Lucy Der Manuelian, pioneering US scholar of Armenian architecture and art, dies at 93

Boston Globe
Oct 3 2021

Nearly 50 and pursuing a doctorate after raising two sons, Lucy Der Manuelian took a four-hour climb up a mountain in Soviet Armenia one day in 1977 to study and photograph a 13th-century monastery.

“I had spent the first part of my life as a Belmont housewife chauffeuring my two sons around town, and then I found myself on this mountain peak,” she recalled a few years later in a Globe interview.

Through determination and a willingness to shoulder camera equipment to remote places — not to mention going toe-to-toe with the KGB — she brought the first images of that monastery and other churches back to Western academics.

A pioneering US scholar of Armenian art and architecture, Dr. Der Manuelian died Sept. 20 at home of complications from dementia. She was 93 and had lived in her Belmont house since 1965.

Dr. Der Manuelian was the first to hold the Arthur H. Dadian and Ara T. Oztemel chair of Armenian art in Tufts University’s department of the history of art and architecture, and she had been the force behind securing endowment funding for the position.

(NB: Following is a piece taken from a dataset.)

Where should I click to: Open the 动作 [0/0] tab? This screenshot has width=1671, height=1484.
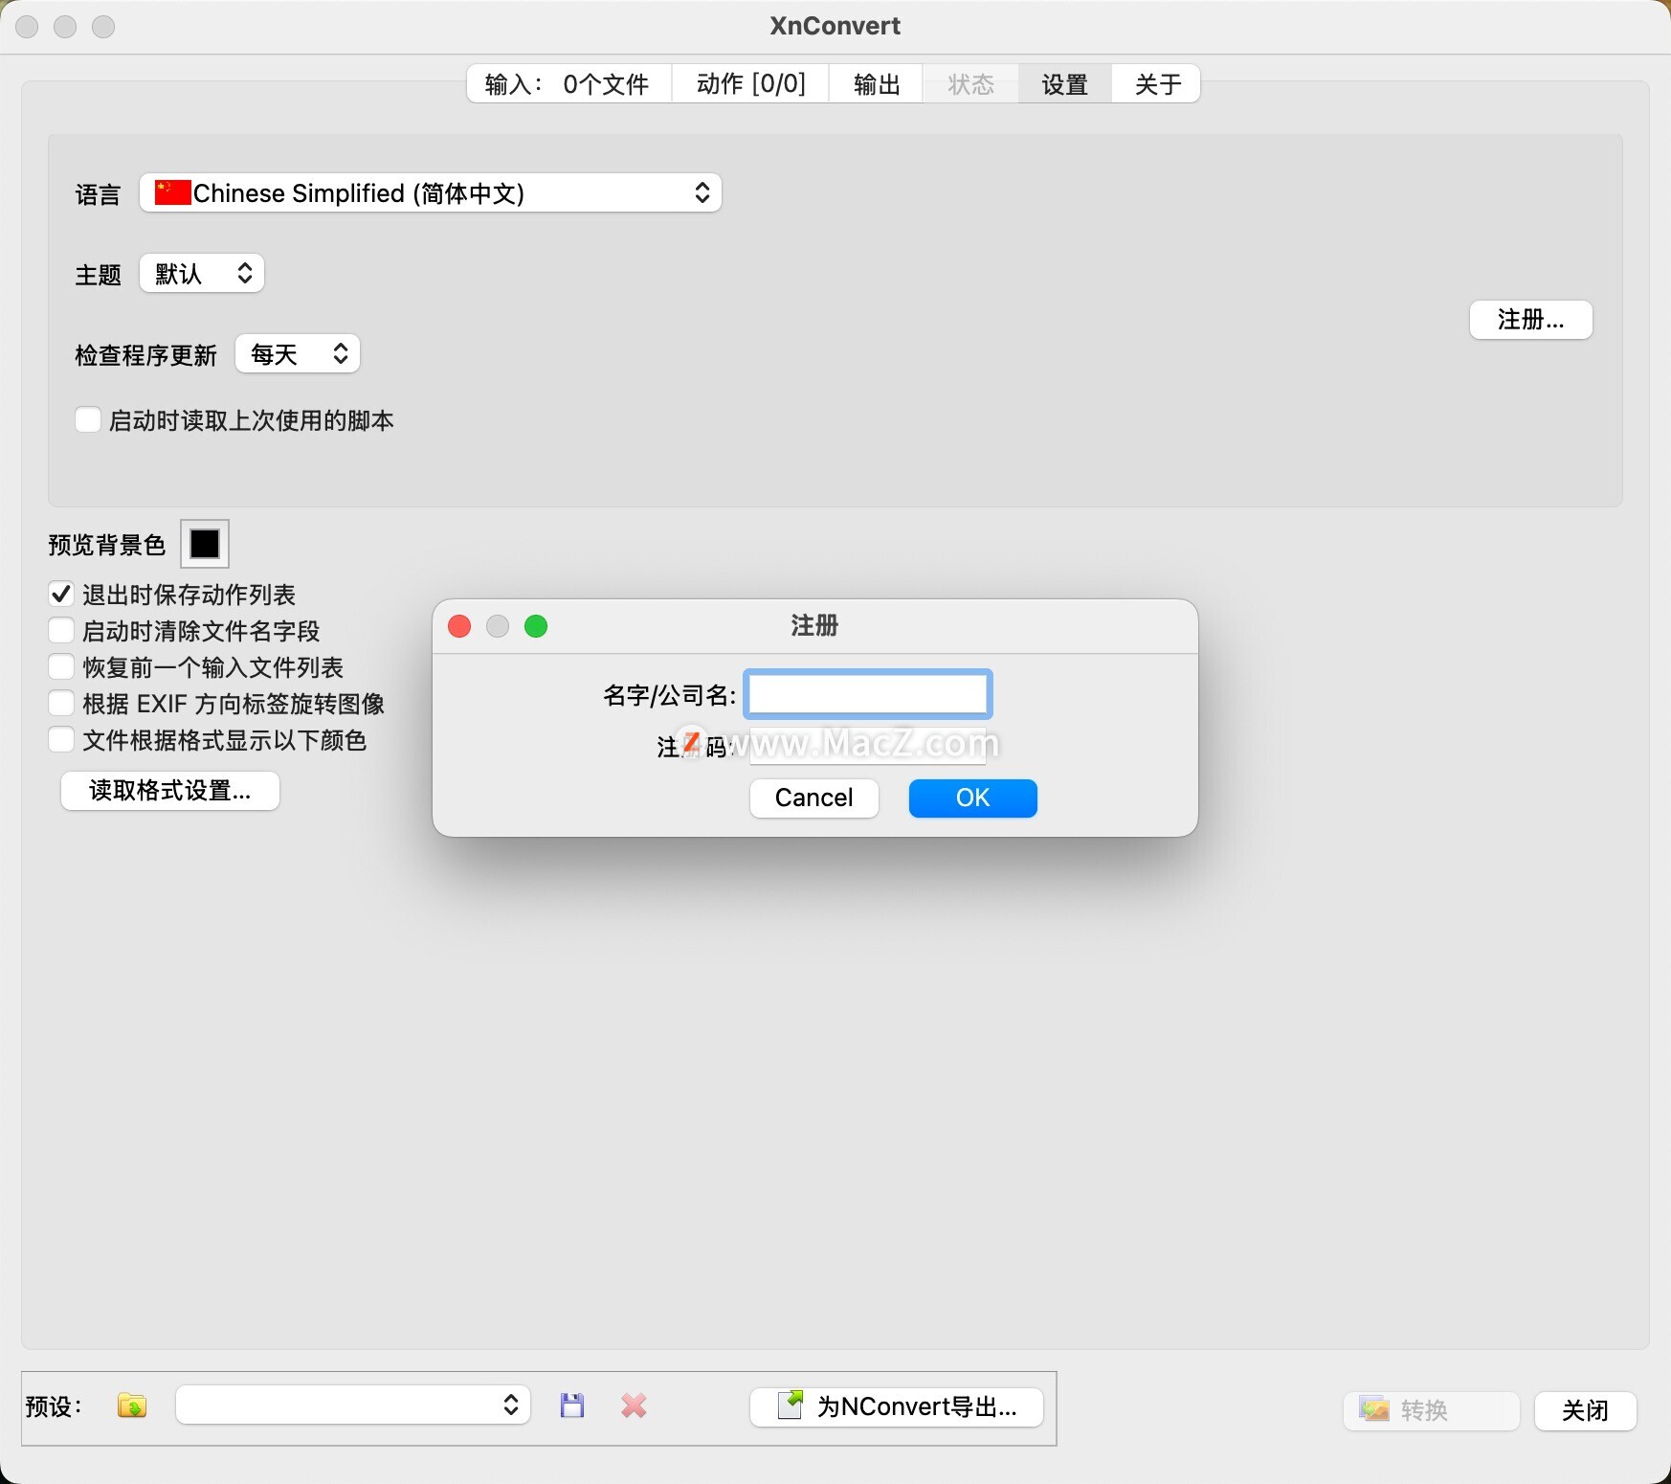(x=750, y=84)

Focusing academically on the architecture and art of Armenia was all but unheard of in the United States when she began her doctoral work nearly 50 years ago.

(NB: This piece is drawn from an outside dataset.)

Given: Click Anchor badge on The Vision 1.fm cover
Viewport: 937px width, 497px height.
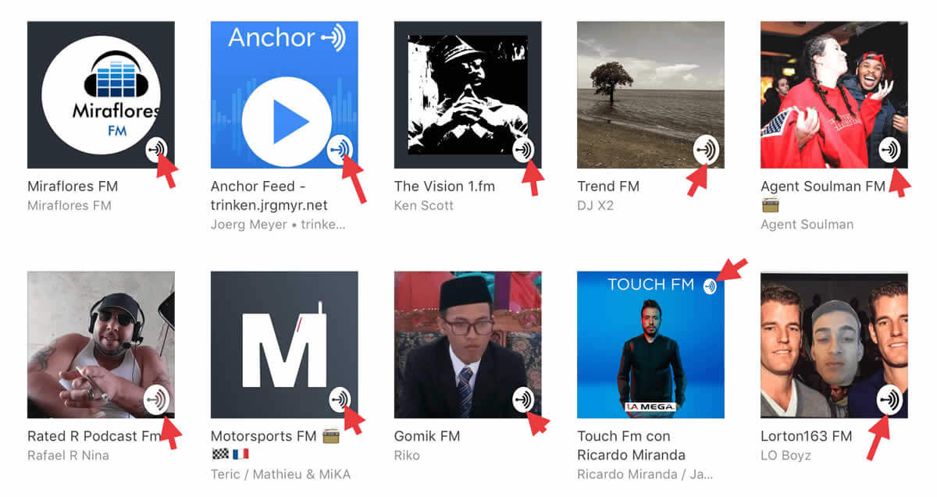Looking at the screenshot, I should click(524, 149).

“Her dissertation is also widely considered to be the first American dissertation dedicated to Armenian art,” wrote Christina Maranci, who chairs the history of art and architecture department at Tufts, in a tribute.

In an interview posted on YouTube, Dr. Der Manuelian said she had come to think of Armenian art and architecture “as a kind of lost treasure.”

When she spoke to audiences about her work, “everyone became enthralled and I felt very happy because many of them said that, you know, the lectures opened their eyes to a different part of the world — a part of the world they hadn’t known anything about — and to different periods of history that were important for Western civilization.”

Dr. Der Manuelian was drawn to her academic focus almost by happenstance.

“I was sitting in on courses at Harvard, and I kept running across these footnotes about Armenian art and architecture,” she said in the video interview.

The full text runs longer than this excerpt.